* [EXTRAIT CHOISI]
★ ★ ★

1. Il y a un grand travail qui est accompli par l'Eglise auprès des personnes qui vivent la précarité de ces situations d'exil. Mais il y a quelques questions : Est-ce que c'est un ministère de toute l'Eglise ? Est-ce que les paroisses et les paroissiens le connaissent assez ? Est-ce qu'ils peuvent eux aussi profiter des richesses qui se vivent dans ces ministères : profiter des témoignage de courage, d'espérance, pour enrichir leur vie de foi, profiter des témoignages de détresse et d'impasse pour alimenter leur prière ?

2. Un membre de l'équipe a dit : pour moi, ces gens – requérants, réfugiés, migrants – ils sont devenus mon prochain. C'est ce message que je veux rapporter à mon Eglise. Je voudrais faire comprendre que toute personne qui vit une situation de précarité, comme celle de migrant, de réfugié, est le prochain, le proche, celui qui nous est offert comme proche.
Et c'est là que nous rejoignons les deux textes bibliques que nous avons écoutés. Le message d'espérance et d'encouragement que Paul envoyait aux chrétiens d'origine païenne de l'Eglise d'Ephèse était aussi un message qui disait l'exigence d'ouverture aux chrétiens d'origine juive.

★ ★ ★

* [LIGNES DE DONNÉES]
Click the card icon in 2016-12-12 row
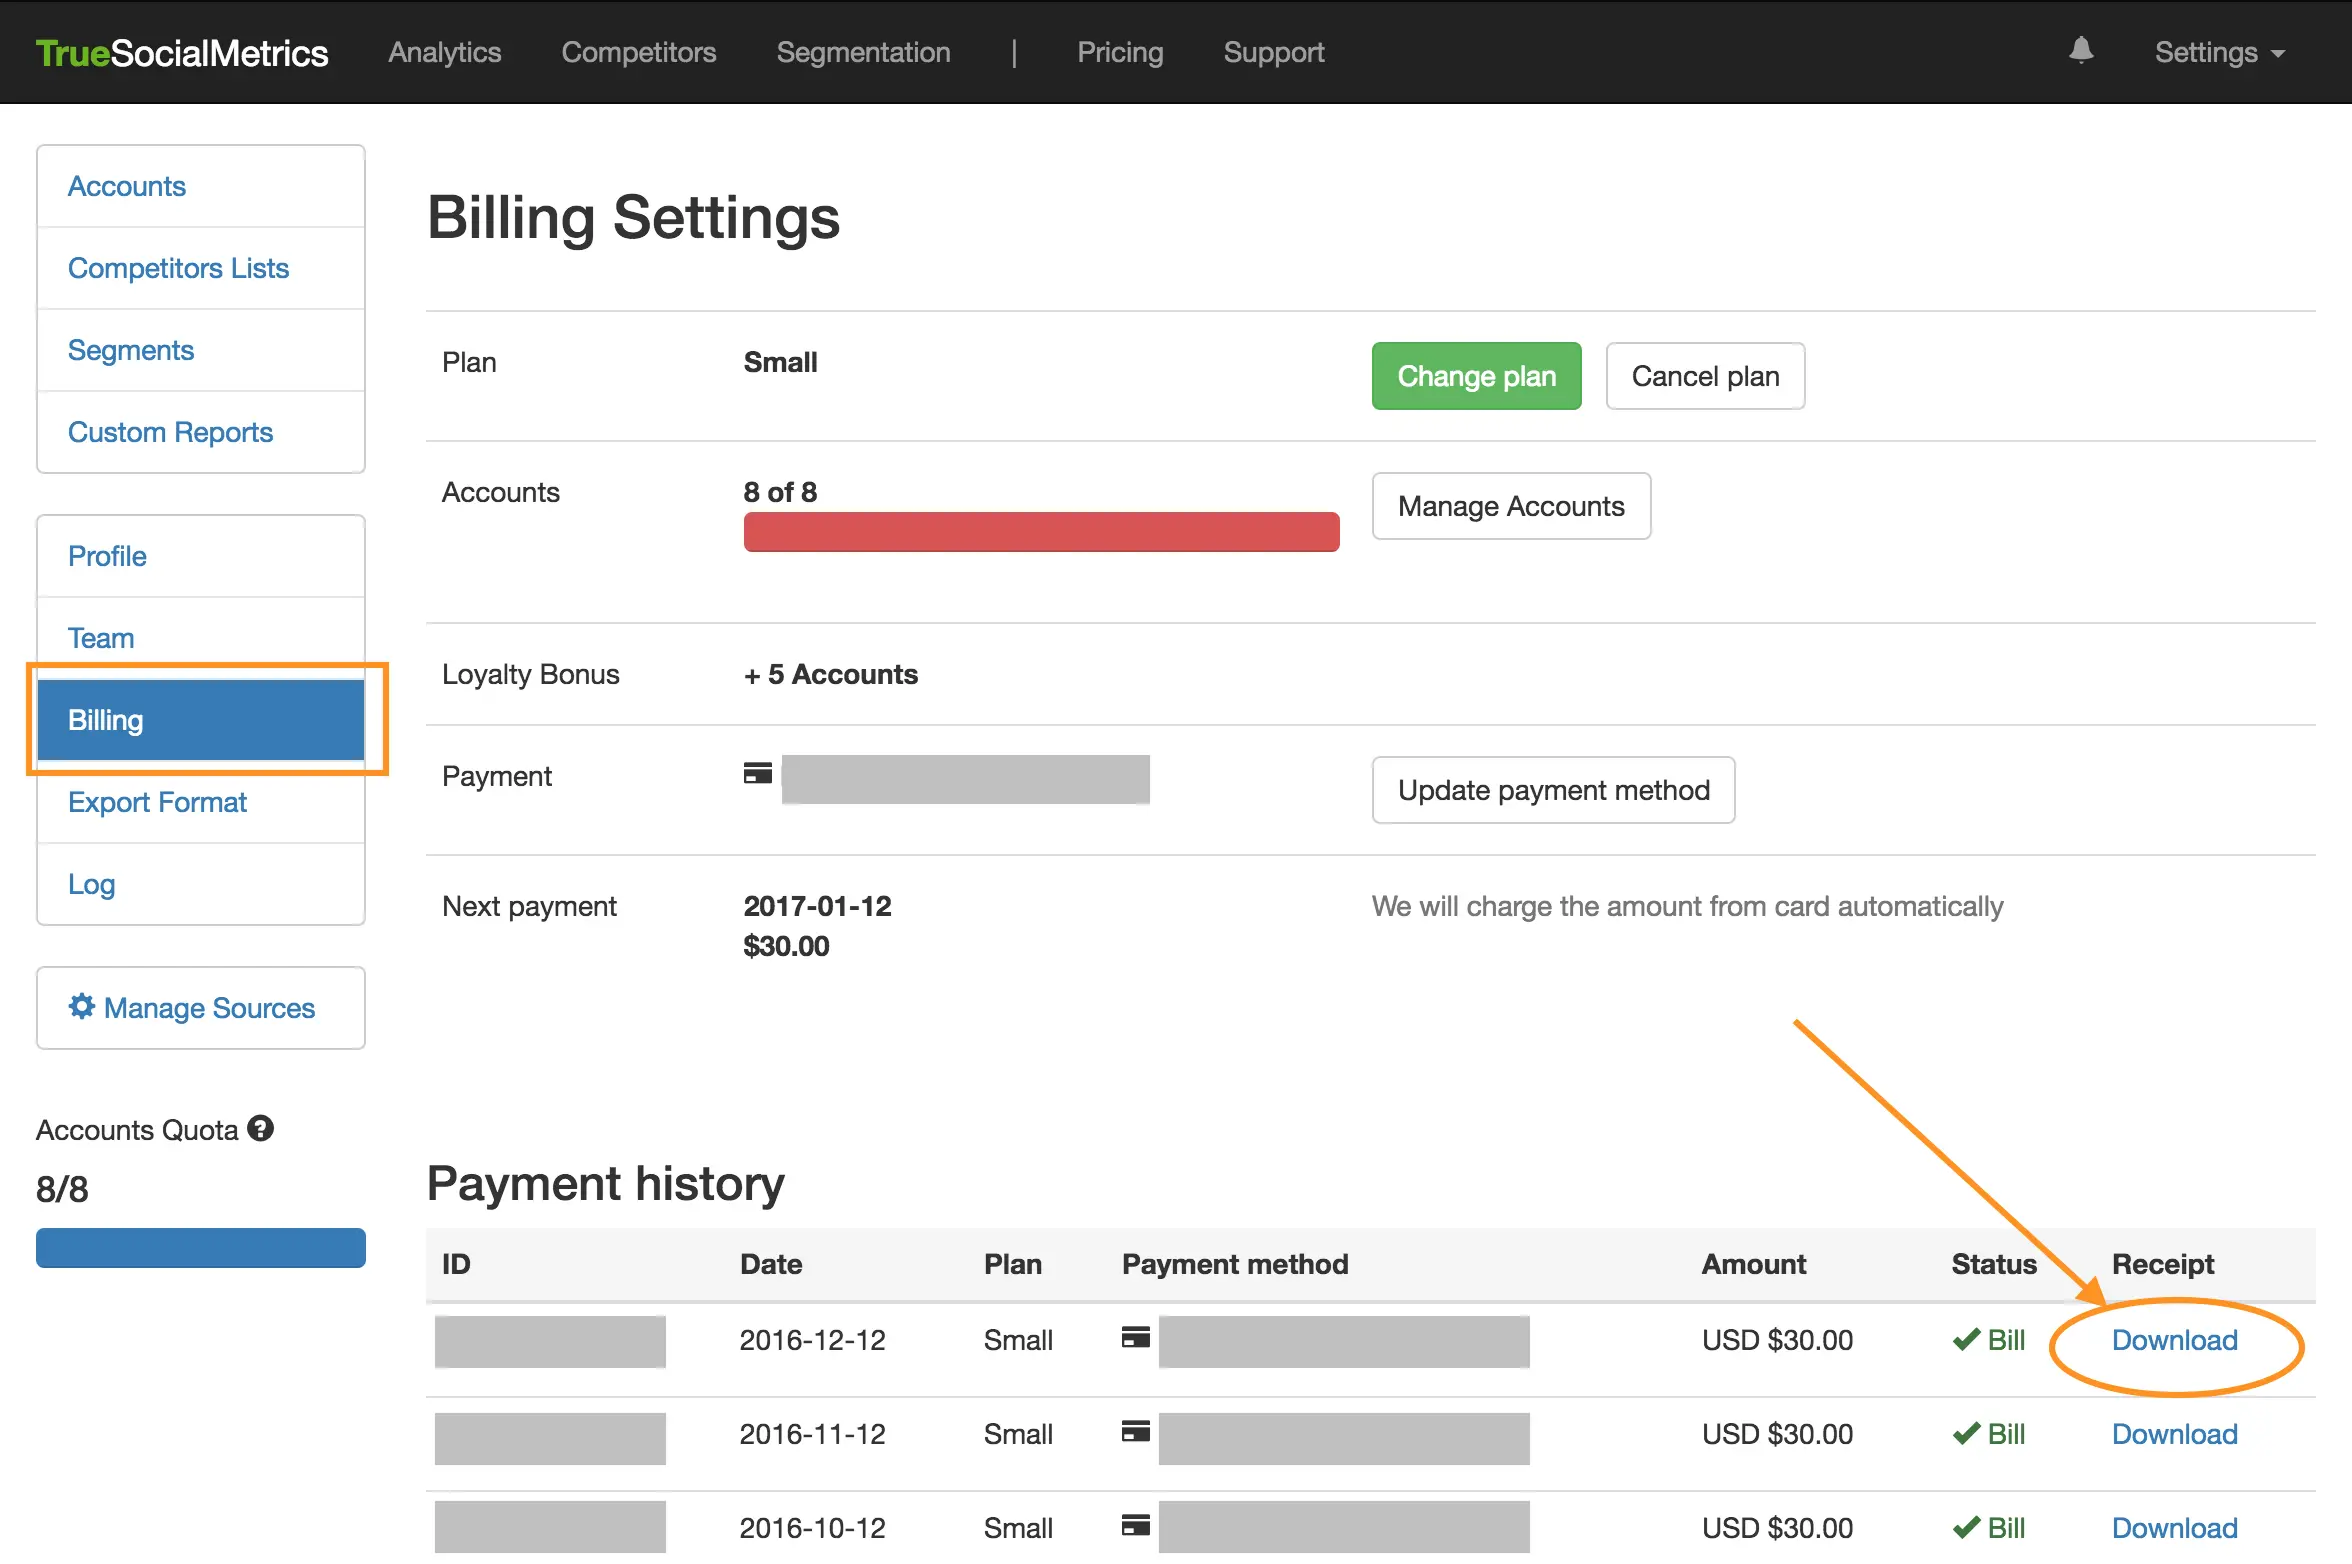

★ ★ ★

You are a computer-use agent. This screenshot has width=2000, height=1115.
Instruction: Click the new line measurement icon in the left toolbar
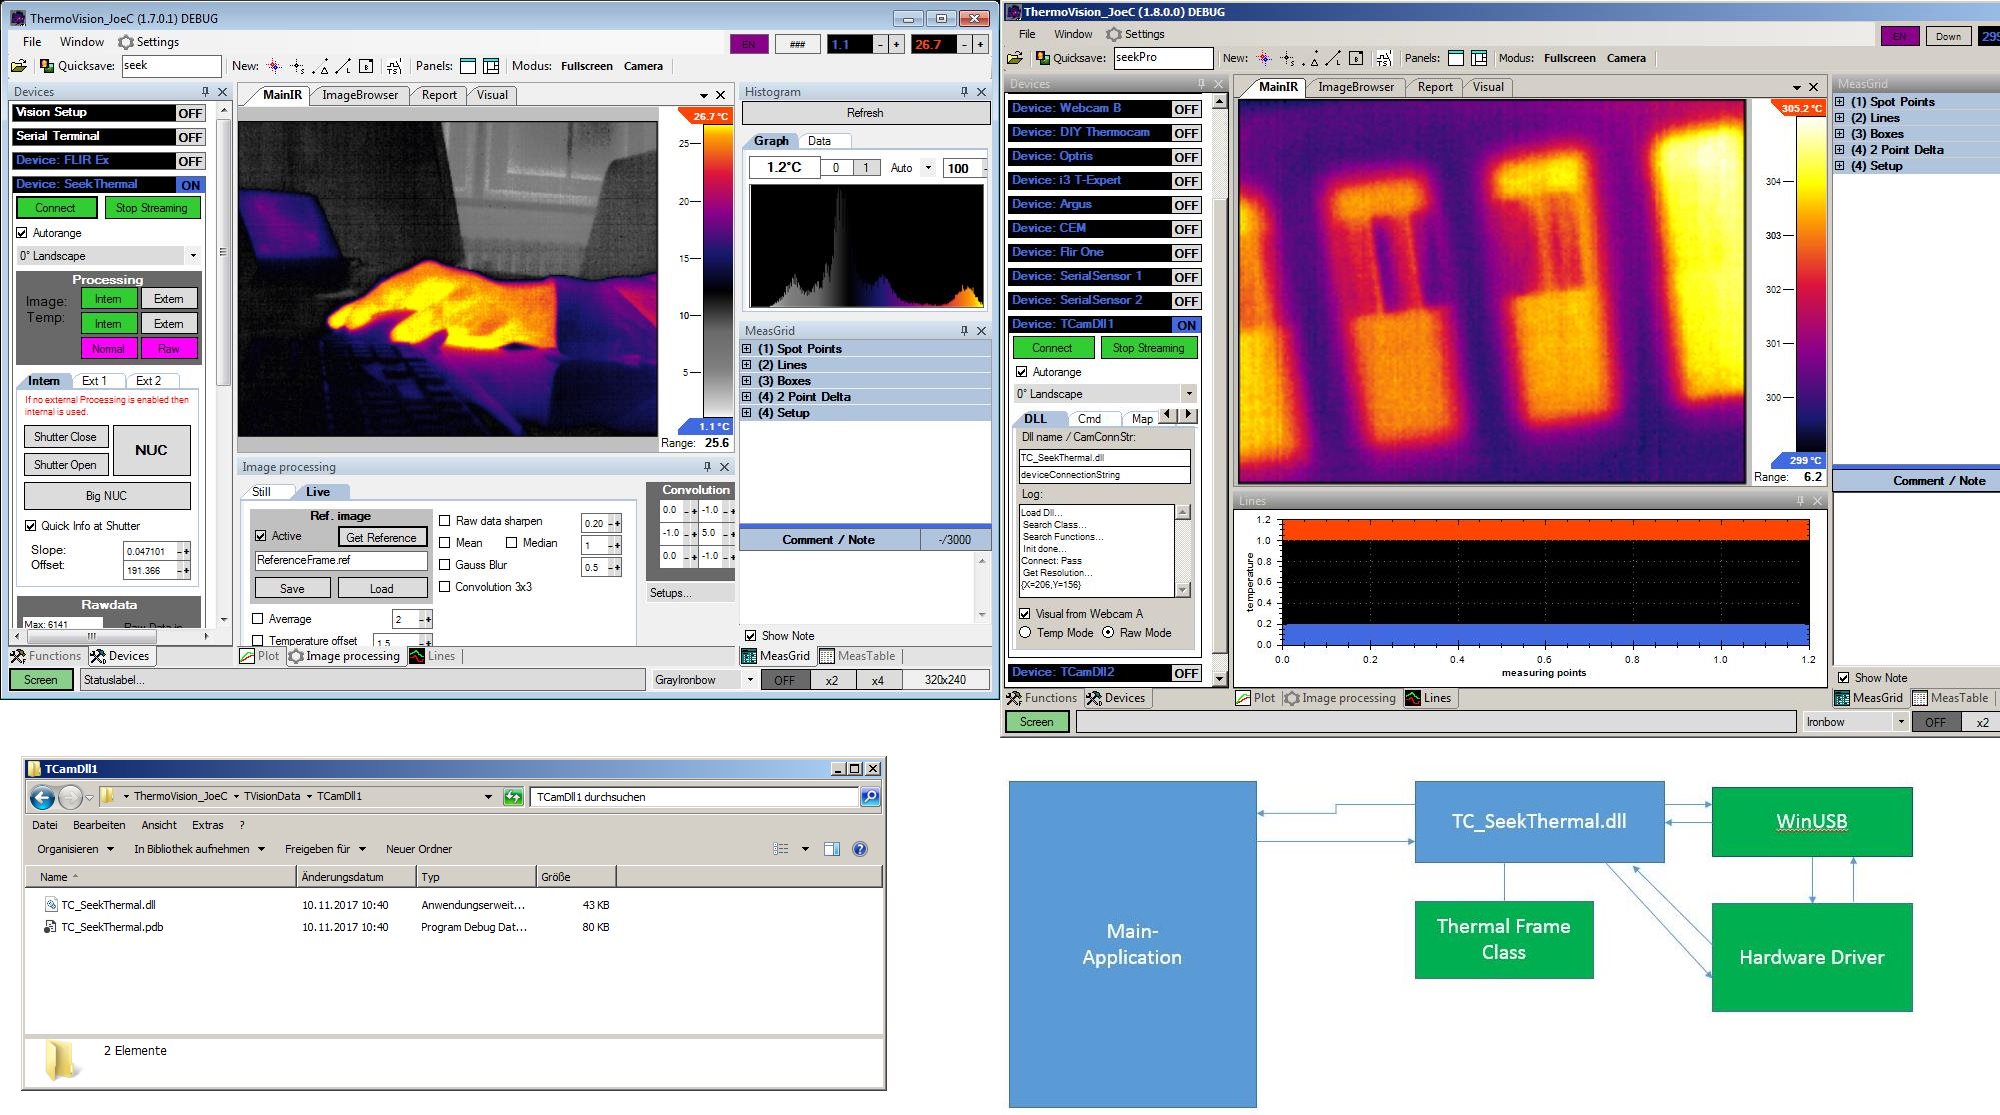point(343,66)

★ ★ ★

Poursuivez l'extrait sur le ministère de l'Église auprès des migrants et des réfugiés en reprenant juste après sa dernière phrase. La liste ne joue aucun rôle dans ce travail.

* [RÉPONSE]
Nous sommes ensemble de la famille de Dieu. Cette exigence s'adresse aussi à moi : quelles conséquences a, dans ma vie de Suissesse, chrétienne d'une vieille Eglise bien installée, le sang du Christ versé pour tous ? Comment est-ce que ça change mon regard sur l'autre, quel qu'il soit : étranger, réfugié, requérant, NEM ?
Il n'est pas facile le chemin de l'accueil et de l'ouverture. Il est difficile pour tous. Difficile pour Jésus aussi. Et nous voilà face au 2e texte, ce récit du miracle des petits chiens de l'évangile de Marc.
Essayons de sentir ce qui se passe dans la rencontre entre Jésus et cette femme, étrangère, grecque, syro-phénicienne. Tentons de vivre leurs émotions, leurs sentiments, comme si nous étions Jésus ou la femme. Jésus : enfin seul, à l'étranger, caché dans une maison et qui ne veut pas qu'on le sache et la femme qui se précipite pour demander la guérison de sa fille.
La réponse de Jésus : « Laisse d'abord les enfants se rassasier, car ce n'est pas bien de prendre le pain des enfants pour le jeter aux petits chiens. »
Une mère en pleurs, aux pieds de Jésus, qui supplie : « Guéris ma fille ! »
Et Jésus, qui met une frontière, un mur : d'un côté, il y a les enfants, de l'autre côté, il y a les petits chiens. Pourquoi ? Il est fatigué, il voulait être seul et on le dérange.
Non ce n'est pas cela que dit sa réponse. Sa réponse, elle dit la séparation, l'exclusion, elle dit la frontière : d'un côté, il y a les enfants, de l'autre côté, il y a les petits chiens. Le pain, c'est pour les enfants, pas pour les petits chiens.
Mur, frontière, séparation ! Jésus est Juif et pour un Juif, l'universalisme ne va pas de soi. La loi de Moïse interdit tout contact entre les Juifs et les païens. Il est évident, pour eux, que le salut n'est offert qu'aux Juifs, les païens n'y ont pas accès.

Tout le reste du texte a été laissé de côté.